Yesterday was Eat Cheese in the Park Day, with vague plans of ingesting a falafal sandwich in the Marais sometime thereafter. A visit to the lovely area of Le Marais, home of the falafel in Paris, did occur, but the copious pre-ingestion of cheese prevented further meals.
A morning walk revealed the finals of La Fête du Pain Paris (Festival of Bread of Paris) in a huge tent right outside the cathedral of Notre-Dame. This multiday festival, which involved the best bakers in the city making bread on the spot using moveable ovens, culminated yesterday in the award of the best baguette in the city. The winner was the son of a Tunisian immigrant, Mahmoud M’seddi, who, along with the award, has the privilege of being the sole supplier of baguettes to the headquarters of the French Presidency.
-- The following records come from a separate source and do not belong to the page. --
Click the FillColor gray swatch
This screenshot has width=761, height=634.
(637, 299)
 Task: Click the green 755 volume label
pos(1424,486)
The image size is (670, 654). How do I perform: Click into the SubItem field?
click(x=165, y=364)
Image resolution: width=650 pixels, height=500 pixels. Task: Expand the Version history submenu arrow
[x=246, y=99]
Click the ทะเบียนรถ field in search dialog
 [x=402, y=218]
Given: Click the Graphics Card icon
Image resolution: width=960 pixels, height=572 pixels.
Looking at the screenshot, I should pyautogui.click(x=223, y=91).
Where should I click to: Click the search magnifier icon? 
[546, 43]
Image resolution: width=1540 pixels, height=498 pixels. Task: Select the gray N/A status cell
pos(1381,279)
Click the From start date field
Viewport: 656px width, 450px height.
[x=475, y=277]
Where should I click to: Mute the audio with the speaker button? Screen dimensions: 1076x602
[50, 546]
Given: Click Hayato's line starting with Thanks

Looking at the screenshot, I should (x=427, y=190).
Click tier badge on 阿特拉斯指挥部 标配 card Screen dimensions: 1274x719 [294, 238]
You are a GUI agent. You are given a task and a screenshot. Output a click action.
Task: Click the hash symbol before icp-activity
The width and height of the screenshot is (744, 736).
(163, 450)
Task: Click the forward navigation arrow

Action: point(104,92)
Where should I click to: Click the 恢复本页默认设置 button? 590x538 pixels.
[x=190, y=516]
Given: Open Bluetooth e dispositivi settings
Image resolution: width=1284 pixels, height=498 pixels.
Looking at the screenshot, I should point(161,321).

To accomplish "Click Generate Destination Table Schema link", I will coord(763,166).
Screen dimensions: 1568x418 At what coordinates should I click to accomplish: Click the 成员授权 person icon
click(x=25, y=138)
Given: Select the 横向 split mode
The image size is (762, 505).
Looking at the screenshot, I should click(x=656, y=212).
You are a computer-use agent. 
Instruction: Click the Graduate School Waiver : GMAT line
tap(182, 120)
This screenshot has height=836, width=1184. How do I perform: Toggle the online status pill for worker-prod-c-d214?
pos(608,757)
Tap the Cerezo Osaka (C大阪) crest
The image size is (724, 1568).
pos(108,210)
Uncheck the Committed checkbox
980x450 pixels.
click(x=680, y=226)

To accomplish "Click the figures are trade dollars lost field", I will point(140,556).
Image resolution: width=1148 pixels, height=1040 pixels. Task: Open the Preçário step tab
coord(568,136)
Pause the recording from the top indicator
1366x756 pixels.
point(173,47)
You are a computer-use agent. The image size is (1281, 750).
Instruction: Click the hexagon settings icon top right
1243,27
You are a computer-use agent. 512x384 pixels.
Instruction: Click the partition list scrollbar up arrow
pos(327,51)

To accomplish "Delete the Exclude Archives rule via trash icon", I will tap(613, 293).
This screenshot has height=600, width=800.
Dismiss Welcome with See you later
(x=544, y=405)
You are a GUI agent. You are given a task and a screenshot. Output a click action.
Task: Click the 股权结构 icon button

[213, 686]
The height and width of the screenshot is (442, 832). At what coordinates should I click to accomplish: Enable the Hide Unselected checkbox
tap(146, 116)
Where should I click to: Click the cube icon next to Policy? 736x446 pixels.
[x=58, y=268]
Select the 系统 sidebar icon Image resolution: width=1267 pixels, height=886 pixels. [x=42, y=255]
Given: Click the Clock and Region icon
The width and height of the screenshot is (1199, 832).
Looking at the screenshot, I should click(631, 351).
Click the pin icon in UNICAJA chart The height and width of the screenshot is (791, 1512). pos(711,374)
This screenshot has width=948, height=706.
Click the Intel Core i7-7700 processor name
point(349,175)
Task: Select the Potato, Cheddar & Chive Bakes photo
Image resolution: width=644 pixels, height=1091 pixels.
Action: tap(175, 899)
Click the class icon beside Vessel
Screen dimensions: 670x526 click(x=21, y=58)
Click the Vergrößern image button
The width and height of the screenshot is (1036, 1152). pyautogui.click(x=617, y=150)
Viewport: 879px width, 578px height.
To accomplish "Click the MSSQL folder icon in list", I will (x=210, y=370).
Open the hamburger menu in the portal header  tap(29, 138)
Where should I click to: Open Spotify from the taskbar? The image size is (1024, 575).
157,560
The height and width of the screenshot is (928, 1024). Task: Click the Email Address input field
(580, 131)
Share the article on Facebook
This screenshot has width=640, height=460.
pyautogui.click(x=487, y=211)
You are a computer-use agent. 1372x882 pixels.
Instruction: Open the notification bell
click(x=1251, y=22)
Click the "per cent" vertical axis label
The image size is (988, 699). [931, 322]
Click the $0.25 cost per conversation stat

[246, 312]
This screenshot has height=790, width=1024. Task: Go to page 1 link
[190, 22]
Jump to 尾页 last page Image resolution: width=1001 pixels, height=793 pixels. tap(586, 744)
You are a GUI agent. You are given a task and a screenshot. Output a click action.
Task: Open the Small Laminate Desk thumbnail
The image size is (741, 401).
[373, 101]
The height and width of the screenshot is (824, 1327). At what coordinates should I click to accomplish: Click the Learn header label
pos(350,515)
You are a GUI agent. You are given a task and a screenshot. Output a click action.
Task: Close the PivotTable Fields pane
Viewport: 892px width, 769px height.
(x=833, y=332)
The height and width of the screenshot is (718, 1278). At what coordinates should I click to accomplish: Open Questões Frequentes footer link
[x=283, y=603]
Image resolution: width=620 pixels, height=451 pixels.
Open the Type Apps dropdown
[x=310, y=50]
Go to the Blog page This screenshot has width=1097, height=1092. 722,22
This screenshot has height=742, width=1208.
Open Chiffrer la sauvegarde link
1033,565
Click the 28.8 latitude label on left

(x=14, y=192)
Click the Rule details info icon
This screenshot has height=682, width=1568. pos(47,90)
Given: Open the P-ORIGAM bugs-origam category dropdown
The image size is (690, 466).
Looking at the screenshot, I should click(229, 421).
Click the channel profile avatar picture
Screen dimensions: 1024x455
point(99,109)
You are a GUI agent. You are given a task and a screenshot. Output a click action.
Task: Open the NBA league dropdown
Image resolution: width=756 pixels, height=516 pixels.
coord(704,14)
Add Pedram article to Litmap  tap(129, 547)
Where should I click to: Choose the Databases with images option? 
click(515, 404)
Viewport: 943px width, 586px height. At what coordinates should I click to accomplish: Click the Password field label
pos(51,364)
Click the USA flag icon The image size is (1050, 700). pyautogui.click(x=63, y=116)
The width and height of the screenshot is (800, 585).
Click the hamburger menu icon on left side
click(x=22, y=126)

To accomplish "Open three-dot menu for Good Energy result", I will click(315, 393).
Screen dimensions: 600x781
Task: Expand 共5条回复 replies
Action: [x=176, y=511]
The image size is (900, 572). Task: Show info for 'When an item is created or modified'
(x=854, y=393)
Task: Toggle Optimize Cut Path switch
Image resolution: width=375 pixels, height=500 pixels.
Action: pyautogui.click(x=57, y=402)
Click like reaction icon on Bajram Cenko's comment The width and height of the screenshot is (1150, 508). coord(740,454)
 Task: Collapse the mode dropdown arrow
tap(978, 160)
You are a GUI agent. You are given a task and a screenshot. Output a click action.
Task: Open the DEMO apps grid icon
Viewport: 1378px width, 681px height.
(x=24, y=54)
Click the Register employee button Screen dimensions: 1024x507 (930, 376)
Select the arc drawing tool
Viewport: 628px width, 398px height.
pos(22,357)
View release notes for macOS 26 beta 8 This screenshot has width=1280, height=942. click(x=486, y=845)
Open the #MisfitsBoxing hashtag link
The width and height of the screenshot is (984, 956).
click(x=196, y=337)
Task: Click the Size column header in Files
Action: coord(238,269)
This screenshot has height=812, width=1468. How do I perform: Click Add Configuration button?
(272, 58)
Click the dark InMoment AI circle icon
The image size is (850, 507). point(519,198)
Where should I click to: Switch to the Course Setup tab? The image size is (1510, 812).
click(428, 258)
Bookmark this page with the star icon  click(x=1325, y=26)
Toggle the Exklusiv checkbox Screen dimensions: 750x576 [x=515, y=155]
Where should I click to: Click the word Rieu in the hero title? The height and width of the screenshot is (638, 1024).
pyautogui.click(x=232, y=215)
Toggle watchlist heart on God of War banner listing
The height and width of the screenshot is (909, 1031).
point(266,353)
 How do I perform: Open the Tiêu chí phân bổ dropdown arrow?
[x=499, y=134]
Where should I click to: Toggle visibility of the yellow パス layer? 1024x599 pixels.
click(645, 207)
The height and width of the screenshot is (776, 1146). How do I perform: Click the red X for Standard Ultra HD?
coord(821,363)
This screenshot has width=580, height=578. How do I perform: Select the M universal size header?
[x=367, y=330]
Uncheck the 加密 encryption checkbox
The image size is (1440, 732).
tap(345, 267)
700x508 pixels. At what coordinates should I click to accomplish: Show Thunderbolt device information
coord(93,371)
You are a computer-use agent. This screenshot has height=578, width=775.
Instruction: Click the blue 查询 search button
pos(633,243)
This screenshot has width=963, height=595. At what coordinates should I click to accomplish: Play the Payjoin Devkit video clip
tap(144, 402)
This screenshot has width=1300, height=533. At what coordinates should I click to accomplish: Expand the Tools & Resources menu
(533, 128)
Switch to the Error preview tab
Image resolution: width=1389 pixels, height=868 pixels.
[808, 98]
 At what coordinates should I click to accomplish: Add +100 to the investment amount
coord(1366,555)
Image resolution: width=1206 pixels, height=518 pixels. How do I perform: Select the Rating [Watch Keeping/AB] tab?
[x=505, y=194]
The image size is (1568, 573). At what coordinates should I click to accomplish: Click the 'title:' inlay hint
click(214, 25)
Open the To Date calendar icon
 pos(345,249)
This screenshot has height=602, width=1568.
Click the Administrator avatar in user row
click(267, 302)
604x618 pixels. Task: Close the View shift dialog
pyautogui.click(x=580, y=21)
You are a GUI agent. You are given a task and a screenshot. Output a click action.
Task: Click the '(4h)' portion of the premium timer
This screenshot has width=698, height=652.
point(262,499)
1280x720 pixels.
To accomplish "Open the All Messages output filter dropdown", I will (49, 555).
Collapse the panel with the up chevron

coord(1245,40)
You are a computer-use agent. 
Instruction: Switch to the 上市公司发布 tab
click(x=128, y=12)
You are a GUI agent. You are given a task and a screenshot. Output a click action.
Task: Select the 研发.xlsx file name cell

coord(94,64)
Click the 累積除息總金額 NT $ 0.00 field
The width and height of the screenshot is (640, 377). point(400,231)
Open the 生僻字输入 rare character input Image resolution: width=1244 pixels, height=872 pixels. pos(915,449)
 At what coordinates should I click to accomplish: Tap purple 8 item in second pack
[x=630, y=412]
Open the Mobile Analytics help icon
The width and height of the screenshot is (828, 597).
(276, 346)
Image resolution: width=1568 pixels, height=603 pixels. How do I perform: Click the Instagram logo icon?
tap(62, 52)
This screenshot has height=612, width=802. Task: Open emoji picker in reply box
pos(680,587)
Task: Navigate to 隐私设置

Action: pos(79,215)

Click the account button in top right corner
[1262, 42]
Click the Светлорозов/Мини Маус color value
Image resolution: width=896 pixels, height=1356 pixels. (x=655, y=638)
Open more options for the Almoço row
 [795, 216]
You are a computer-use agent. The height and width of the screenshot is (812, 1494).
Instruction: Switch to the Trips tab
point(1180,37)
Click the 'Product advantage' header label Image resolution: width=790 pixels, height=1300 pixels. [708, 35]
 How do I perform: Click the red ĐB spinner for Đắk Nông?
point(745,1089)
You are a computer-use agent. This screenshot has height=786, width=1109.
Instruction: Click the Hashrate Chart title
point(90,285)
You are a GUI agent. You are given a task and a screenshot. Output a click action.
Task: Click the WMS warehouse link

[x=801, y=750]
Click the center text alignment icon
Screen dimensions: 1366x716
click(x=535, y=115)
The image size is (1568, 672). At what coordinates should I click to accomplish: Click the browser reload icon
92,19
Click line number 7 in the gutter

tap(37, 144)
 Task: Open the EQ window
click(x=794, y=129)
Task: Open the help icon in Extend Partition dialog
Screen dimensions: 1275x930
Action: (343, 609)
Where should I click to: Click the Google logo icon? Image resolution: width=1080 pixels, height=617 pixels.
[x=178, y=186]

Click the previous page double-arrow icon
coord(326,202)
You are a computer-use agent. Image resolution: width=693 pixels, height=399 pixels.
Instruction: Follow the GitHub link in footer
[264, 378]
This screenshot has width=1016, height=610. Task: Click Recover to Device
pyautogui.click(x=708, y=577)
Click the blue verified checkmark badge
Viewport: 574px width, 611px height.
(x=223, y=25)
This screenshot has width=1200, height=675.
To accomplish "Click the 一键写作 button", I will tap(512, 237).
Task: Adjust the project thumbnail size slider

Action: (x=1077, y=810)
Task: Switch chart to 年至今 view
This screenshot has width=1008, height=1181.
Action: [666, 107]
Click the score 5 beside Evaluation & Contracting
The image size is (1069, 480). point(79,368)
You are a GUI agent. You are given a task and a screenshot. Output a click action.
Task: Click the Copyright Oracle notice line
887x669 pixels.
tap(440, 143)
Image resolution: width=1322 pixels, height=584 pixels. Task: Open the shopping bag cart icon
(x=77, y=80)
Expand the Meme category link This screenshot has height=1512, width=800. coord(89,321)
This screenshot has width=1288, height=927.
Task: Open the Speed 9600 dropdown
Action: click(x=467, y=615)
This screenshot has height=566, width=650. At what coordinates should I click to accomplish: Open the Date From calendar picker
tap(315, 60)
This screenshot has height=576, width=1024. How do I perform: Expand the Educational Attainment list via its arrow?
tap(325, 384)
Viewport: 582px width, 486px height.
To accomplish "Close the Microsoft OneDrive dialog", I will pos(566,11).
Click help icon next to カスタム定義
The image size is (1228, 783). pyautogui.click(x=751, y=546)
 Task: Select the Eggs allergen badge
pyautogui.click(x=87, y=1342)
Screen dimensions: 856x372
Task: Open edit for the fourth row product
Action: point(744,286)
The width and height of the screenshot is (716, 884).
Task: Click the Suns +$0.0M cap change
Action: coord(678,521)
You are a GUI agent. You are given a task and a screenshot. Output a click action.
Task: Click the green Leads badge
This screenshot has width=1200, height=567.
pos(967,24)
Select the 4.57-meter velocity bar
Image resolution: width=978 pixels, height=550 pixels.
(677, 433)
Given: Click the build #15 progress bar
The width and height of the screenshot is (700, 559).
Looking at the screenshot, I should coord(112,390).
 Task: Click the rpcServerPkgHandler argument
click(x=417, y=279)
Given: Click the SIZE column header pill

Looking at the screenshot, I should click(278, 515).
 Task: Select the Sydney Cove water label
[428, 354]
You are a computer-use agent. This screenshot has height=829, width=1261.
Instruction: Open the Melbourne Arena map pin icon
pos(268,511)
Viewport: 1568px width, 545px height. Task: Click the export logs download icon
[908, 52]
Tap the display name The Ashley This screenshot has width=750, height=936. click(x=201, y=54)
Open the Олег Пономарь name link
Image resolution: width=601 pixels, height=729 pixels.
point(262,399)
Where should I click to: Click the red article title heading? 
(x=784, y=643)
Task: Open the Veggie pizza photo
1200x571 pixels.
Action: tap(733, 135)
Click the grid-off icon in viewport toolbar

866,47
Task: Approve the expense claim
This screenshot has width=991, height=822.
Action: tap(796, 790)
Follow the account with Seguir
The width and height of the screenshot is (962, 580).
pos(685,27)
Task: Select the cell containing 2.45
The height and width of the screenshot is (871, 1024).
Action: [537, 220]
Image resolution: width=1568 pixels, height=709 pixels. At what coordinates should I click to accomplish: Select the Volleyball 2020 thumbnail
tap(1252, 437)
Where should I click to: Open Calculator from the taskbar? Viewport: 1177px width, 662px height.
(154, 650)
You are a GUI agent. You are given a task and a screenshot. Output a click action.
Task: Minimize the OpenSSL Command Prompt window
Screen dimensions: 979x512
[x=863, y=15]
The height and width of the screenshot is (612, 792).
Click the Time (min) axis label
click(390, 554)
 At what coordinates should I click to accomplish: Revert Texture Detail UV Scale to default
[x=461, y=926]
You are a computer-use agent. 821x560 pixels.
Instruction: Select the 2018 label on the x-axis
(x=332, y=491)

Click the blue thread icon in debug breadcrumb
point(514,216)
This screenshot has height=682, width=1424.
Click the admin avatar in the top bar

Here is part of the contest:
And today’s New York Times article about the winner (click on the screenshot to read it):
Groups of school children visited the tent, many getting a chance to be Baker for a Day, making their own breads and having them baked in an oven:
And so to the Rue Cler Market, where resides my favorite cheese shop in Paris, Marie-Anne Cantin, which sells dozens and dozens of different types of cheese, all perfectly matured in their cellar. Here are three of the four displays: two inside the store and one in the window (I’m not showing the counter with butter and fromage frais). I wish I could convey the aroma of this store in a post!
The goal was to pick five types of cheese to have as a picnic (with a crusty baguette, of course) in a nearby park. Our choices: Epoisses, a 40-month aged Comté, a perfectly ripened Camembert, a small oozing disk of St. Marcellin, and the aged goat cheese Pélardon. A nearby park with a view of the Eiffel Tower had a bench perfect for the picnic. The St. Marcellin, always one of my favorite cheeses when ripe and oozing, was pronounced the winner. Here’s a bite of cheese underneath the bough, a loaf of bread, a dearth of wine, but still Paradise enow.
Le Marais is one of the loveliest and most historic areas of Paris, with many fine buildings. It’s also the home of Paris’s Jewish community. Here’s the Agoudas Hakehilos synagogue, built in 1914 by the Art Nouveau architect Hector Guimard, who also designed, among other things, the famous Art Nouveau Metro entrances.
A remnant of the days when most Parisians didn’t have bathing facilities, and so went to one of the many public baths:
The Marais is also the best place to get falafel. There are many stands, but L’As du Fallafel is the most famous. I wanted one badly but was too full of cheese to eat the overstuffed 6-Euro sandwich. It’s served with hummus, eggplant, and all the trimmings. It’s also kosher. While other places go unpatronized, there’s always a line here:
The menu; the thing to get is at the top: the “Fallafel Special”.
Many customers start eating their sandwich within seconds of getting it:
When I lived in Paris, the Jewish restaurant Chez Jo Goldenberg was famous, not just for its food (I never ate there) but because it was subject to one of the most notorious anti-Jewish terrorist attacks of the late 20th century, that of August 9, 1982. Engineered by the Abu Nidal group, it killed 6 people and injured 22. Suspects have been identified, but none have been brought to justice. It was a precursor to the later, ISIS-inspired terrorist attacks in this city.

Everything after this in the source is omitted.